Are there any fears from urban populations that huge amounts of CO2 are being stored beneath them? Do you expect a public backlash against this?
Obviously, we have a huge job explaining to the public what this is all about.
First we have to explain the consequences of CO2 emissions. Then we have to explain what geological storage is. Geological storage of natural gas is currently being done, although natural gas is explosive. CO2 is not.
When you use geological storage sites that are 3km under the ground, you enter into wells that have been safely secured for millions of years. If they had not been secure, there would have been no gas or oil there from the start.
Due to the pressure in these wells, the CO2 would react with the substances down there and turn into a form of stone. So, the more we look into the storage of CO2, the more we look into the geological reactions, the more we are assured that CO2 cannot leak. And we are not accepting any leakage at all, just as is the case with natural gas.
We also have to map out all the locations for storage. In Italy, Poland, Germany and France there is huge storage capacity.

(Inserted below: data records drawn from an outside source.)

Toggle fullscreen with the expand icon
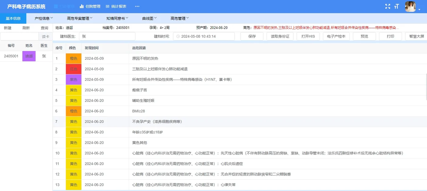Screen dimensions: 427x191 tap(388, 6)
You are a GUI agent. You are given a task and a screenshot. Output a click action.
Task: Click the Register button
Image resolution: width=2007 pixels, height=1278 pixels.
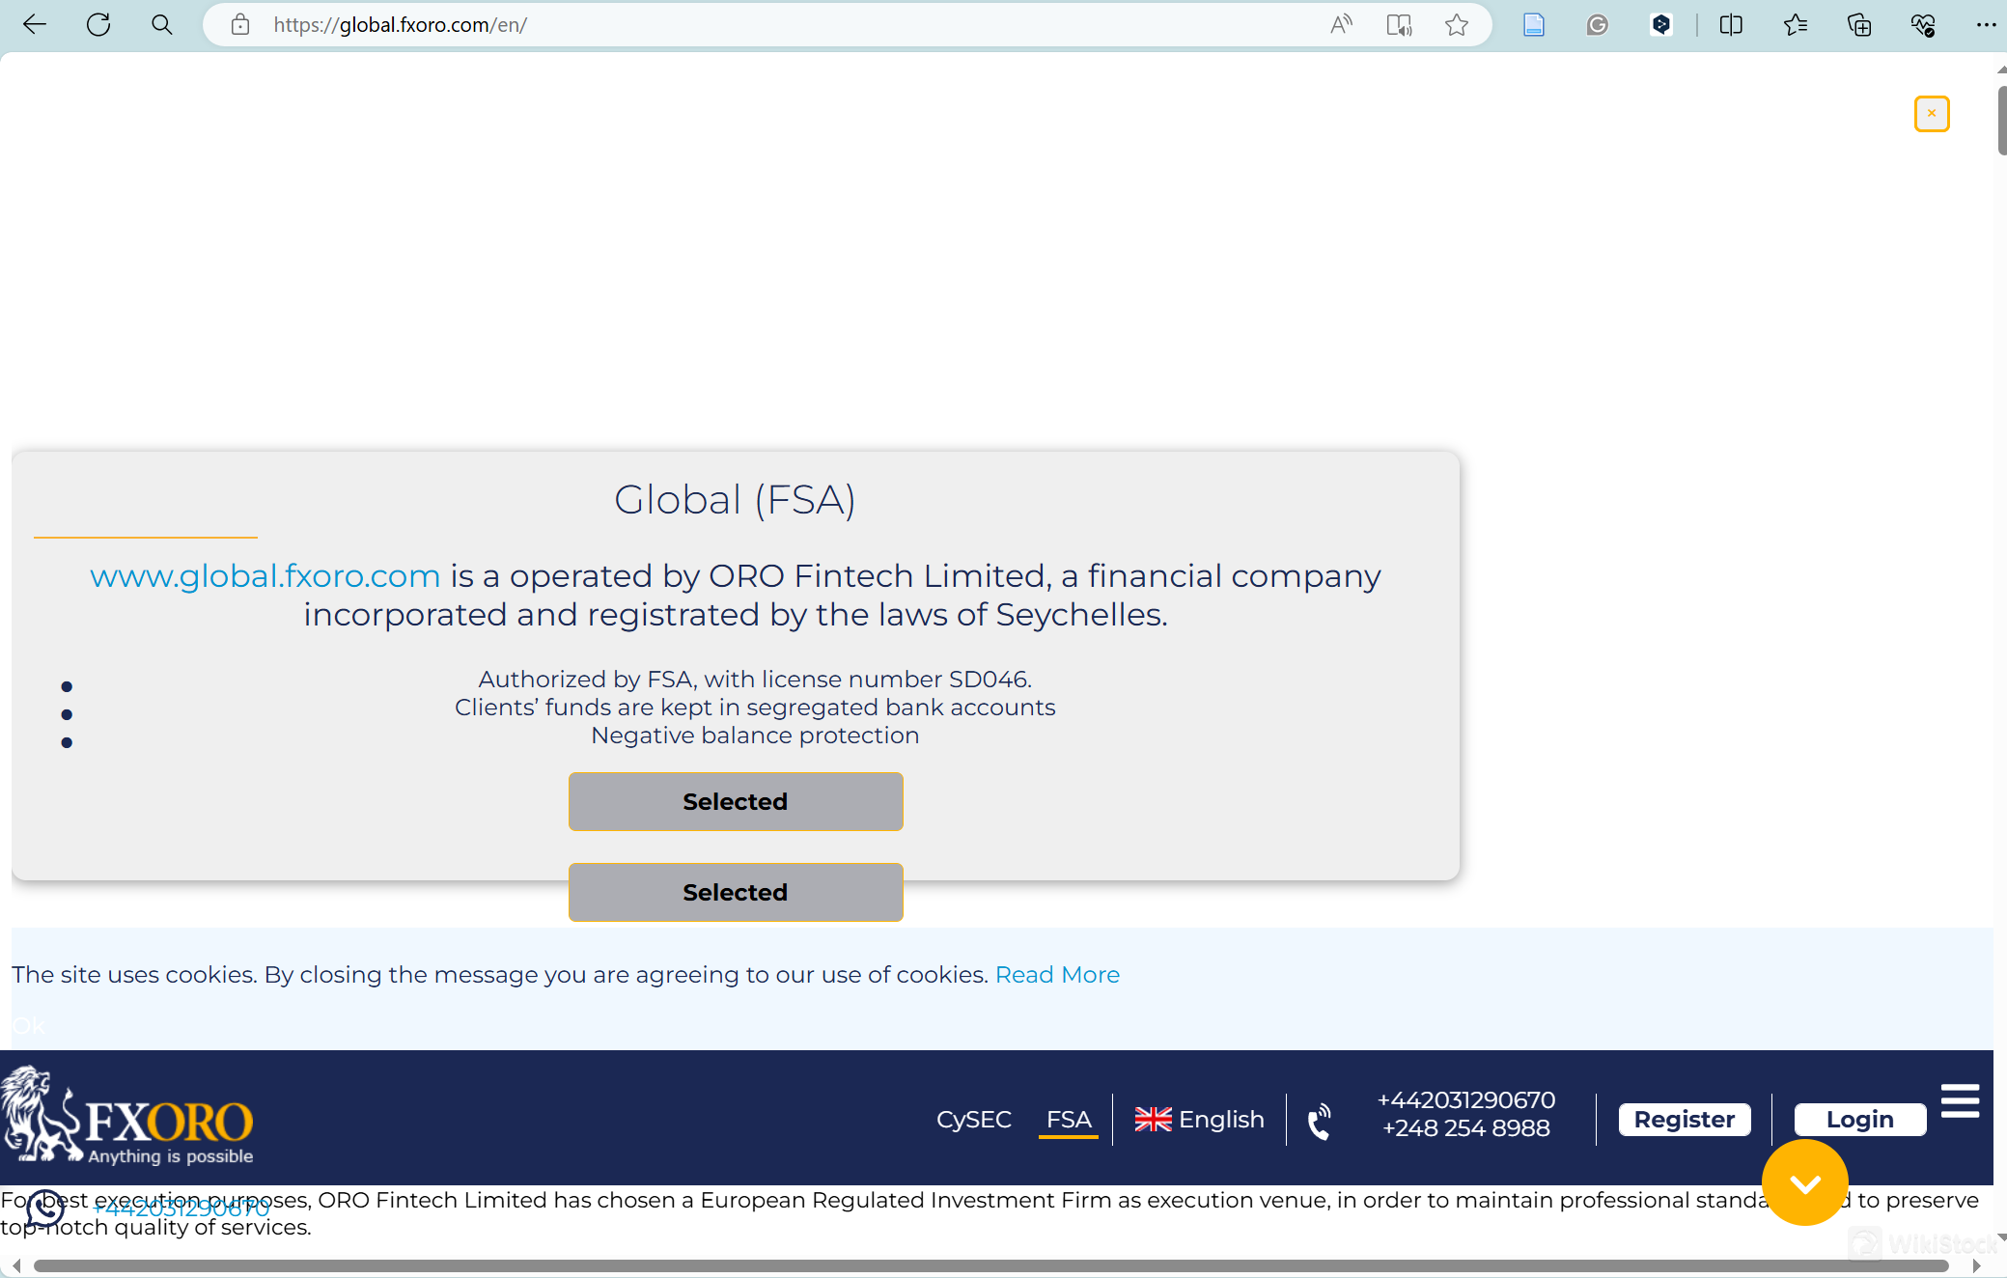[1684, 1120]
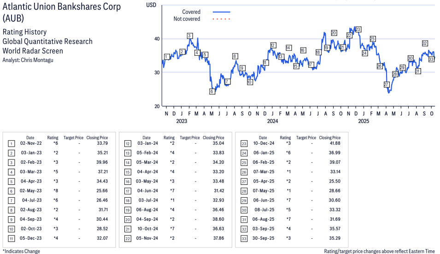Click the 2024 year label on the x-axis
The height and width of the screenshot is (254, 440).
pos(273,121)
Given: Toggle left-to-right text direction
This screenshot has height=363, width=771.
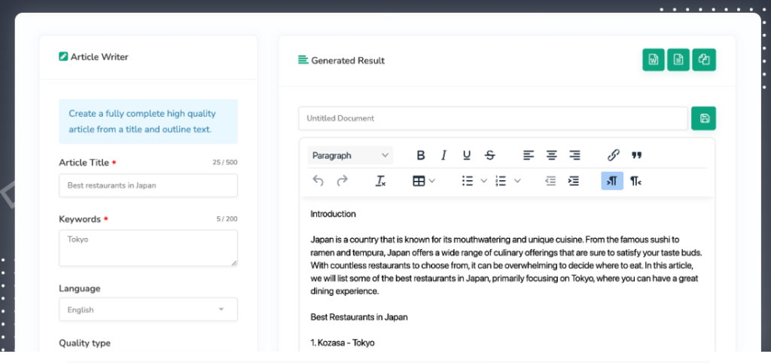Looking at the screenshot, I should coord(612,181).
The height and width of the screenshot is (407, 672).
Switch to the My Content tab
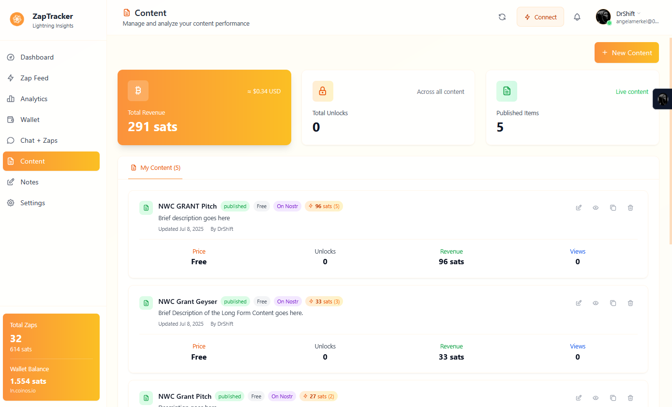point(155,167)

In one field in the North Sea, we can store all the CO2 for all of Europe. We have to be realistic and look at it in a very serious way and not jump to conclusions.

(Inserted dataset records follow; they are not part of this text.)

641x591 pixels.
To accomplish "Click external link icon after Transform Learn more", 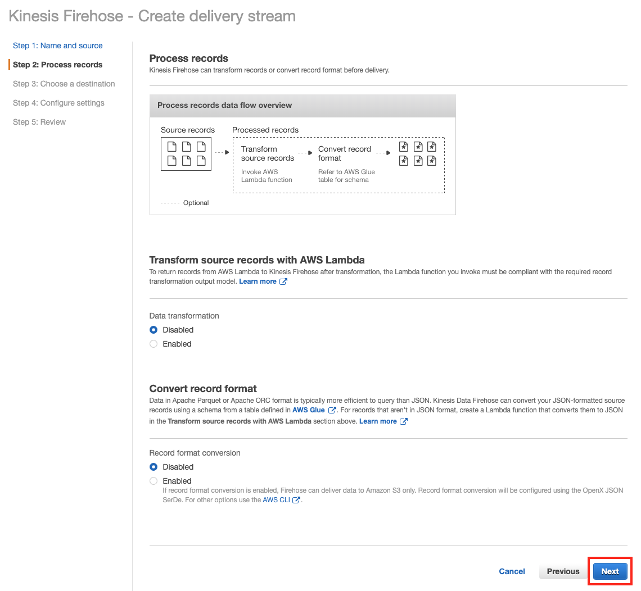I will (283, 281).
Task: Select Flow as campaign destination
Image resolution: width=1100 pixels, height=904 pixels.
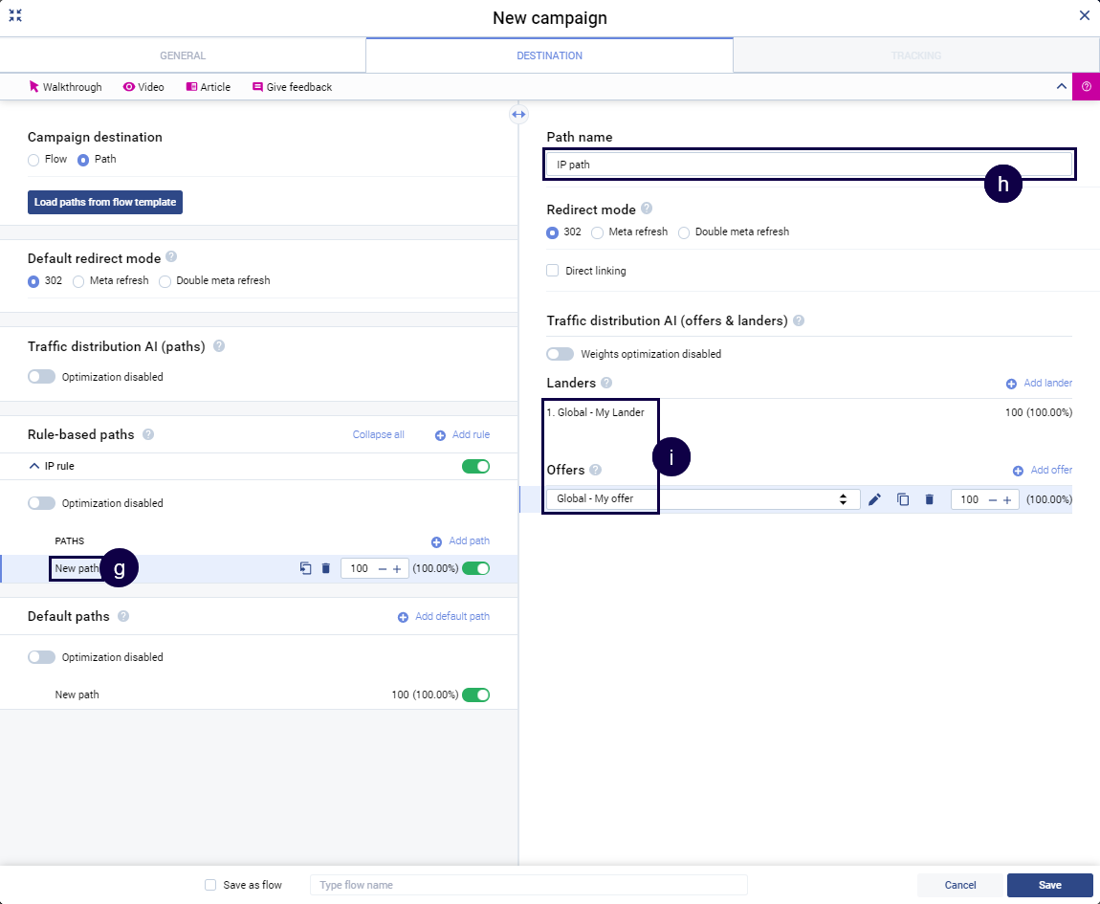Action: coord(33,160)
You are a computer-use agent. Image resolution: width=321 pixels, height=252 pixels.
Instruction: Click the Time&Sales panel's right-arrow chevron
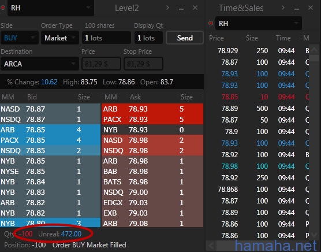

The Commission proposal on CCS which is part of the energy-climate package is now going through the legislative process. How do you see things evolving in the Parliament and in the EU Council of Ministers? Do you have a feeling on which option will be chosen?
The battle in the Council and Parliament at the moment is whether or not to make this mandatory. It is already in the Commission’s proposed ETS review to provide credit for the CO2 stored. The question is the financial incentives for demonstration projects, and the mandatory issue.
It will be interesting to see whether it is the double credit mechanism or a percent of that to apply to the demonstration projects. That is the battle that is being fought right now.
Some Greens have been saying “if you are going to do it, then do it all the way”. I am obviously in support of MEP Chris Davies when he says we need this technology to meet our climate change objectives. If we want to use CCS, then the best signal for the market is to mandate all new power plants to use CCS by 2020, and for all existing plants to install it by 2020-30. We still need an incentive to demonstrate, so the solution is to make it mandatory with an initial demonstration phase.
So what you are saying is that the double credit can only last as long as we are in the demonstration phase?
Yes. We are limited in terms of the number of demonstration projects and also limited in time. There shall be no double credit scheme after 2020. That is when all the demonstration projects should be up and running. And that is the end of Chapter 1.
Just to underline: if we are going to take climate change seriously, then we have to act locally. We are not opposed to renewables, but we don’t believe in the mathematics of going straight to renewables. As the cradle of the industrial revolution and the fossil economy, Europe has a moral duty to invest in new technologies. We must enable the developing world to grow out of poverty without jeopardising the climate.